COELHO, Fábio Ulhoa. Manual de direito comercial. 15.ed. rev. e atual. São Paulo: Saraiva, 2004.

DINIZ, Maria Helena. Lei de Locações de Imóveis Urbanos Comentada, São Paulo: Saraiva, 1992

PEREIRA, Caio Mário da Silva. Instituições de direito civil. Rio de Janeiro, Forense, 2006.

REQUIÃO, Rubens. Curso de Direito Comercial. 26 .ed. atual. São Paulo: Saraiva, 2006.

SANTOS, Gildo. Locação e Despejo: Comentários à Lei 8.245/91 - 4. ed. - São Paulo, Ed. RT, 1999

SOUZA, Silvio Capanema de. Da Locação do Imovel Urbano - Direito e Processo. Ed. Revista Forense. RJ, 1999.

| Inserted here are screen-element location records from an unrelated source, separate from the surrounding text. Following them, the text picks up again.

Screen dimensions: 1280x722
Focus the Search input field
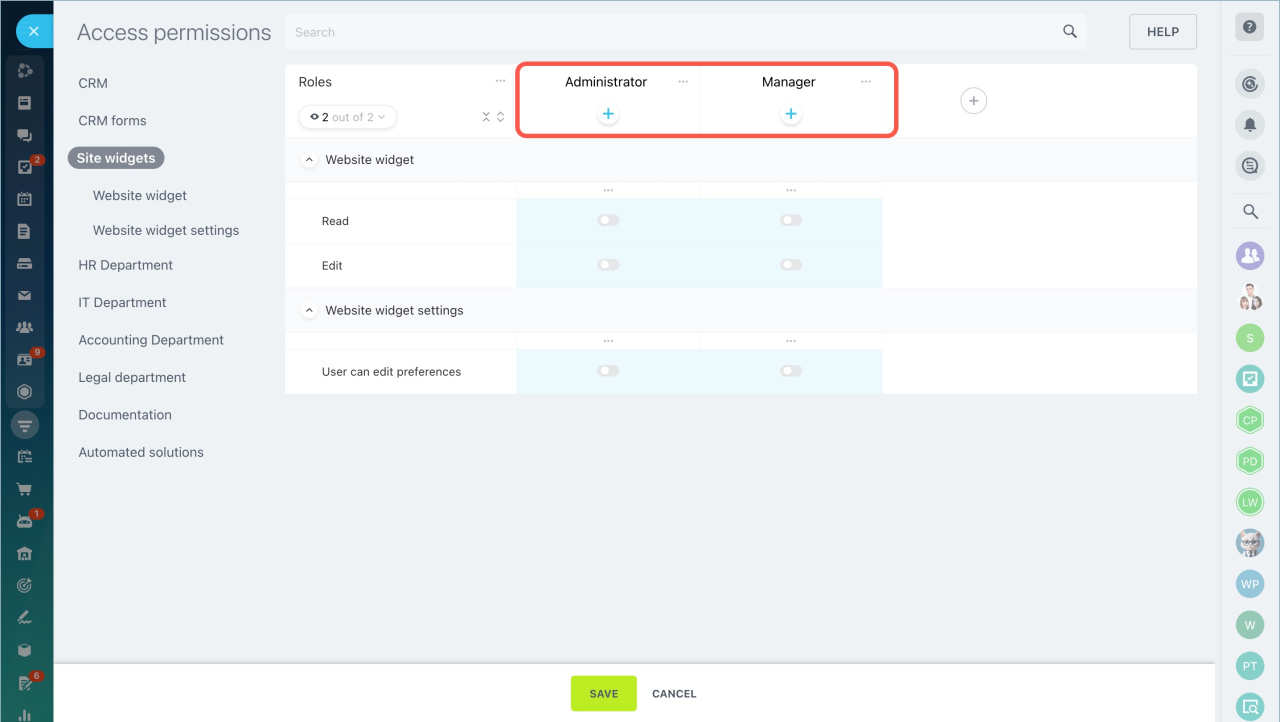[670, 32]
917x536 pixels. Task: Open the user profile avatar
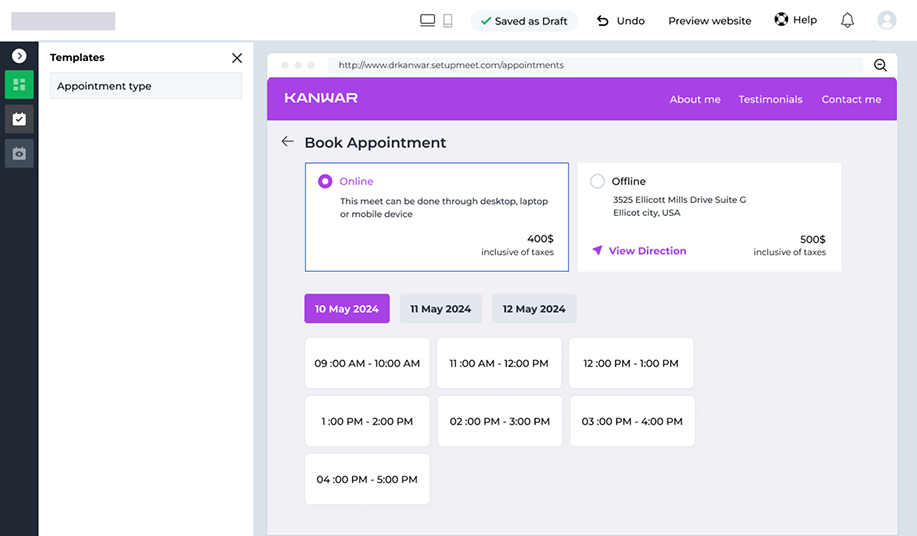tap(886, 20)
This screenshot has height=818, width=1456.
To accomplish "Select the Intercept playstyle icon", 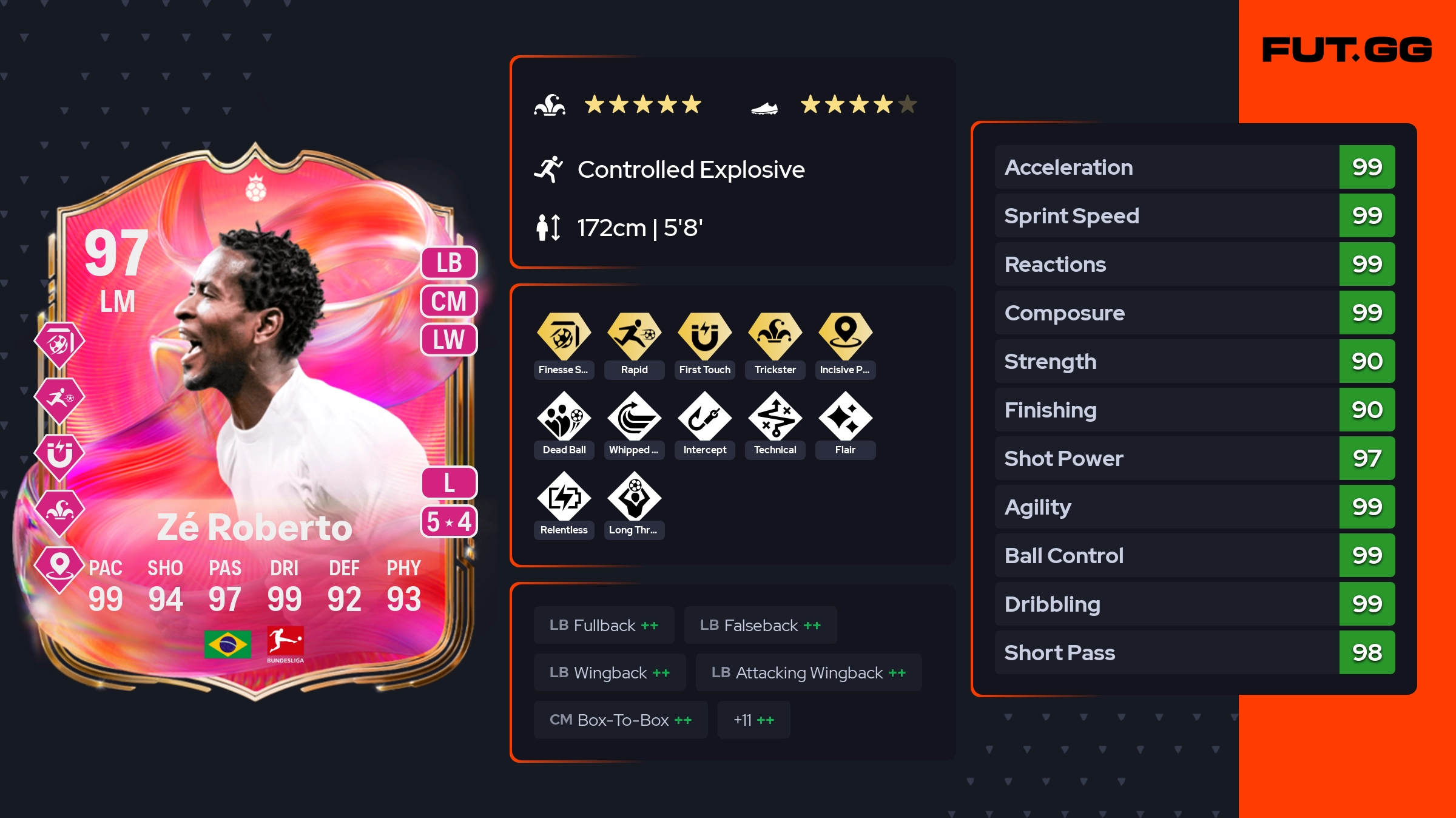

VENOSA, Sílvio de Salvo. Direito civil: contratos em espécie. - 5.ed. São Paulo: Atlas, 2005. (Coleção direito civil; v.3).

Notas:

(1) Art. 27. No caso de venda, promessa de venda, cessão ou promessa de cessão de direitos ou dação em pagamento, o locatário tem preferência para adquirir o imóvel locado, em igualdade de condições com terceiros, devendo o locador dar - lhe conhecimento do negócio mediante notificação judicial, extrajudicial ou outro meio de ciência inequívoca

(2) Art. 33. O locatário preterido no seu direito de preferência poderá reclamar do alienante as perdas e danos ou, depositando o preço e demais despesas do ato de transferência, haver para si o imóvel locado, se o requerer no prazo de seis meses, a contar do registro do ato no cartório de imóveis, desde que o contrato de locação esteja averbado pelo menos trinta dias antes da alienação junto à matrícula do imóvel.

(3) DINIZ, Maria Helena. Lei de Locações de Imóveis Urbanos Comentada, São Paulo: Saraiva, 1992

(4) BERTOLDI, Marcelo Marco / RIBEIRO, Marcia Carla Pereira. Curso Avançado de Direito Comercial. 4º ed. São Paulo: Revista dos Tribunais, 2008.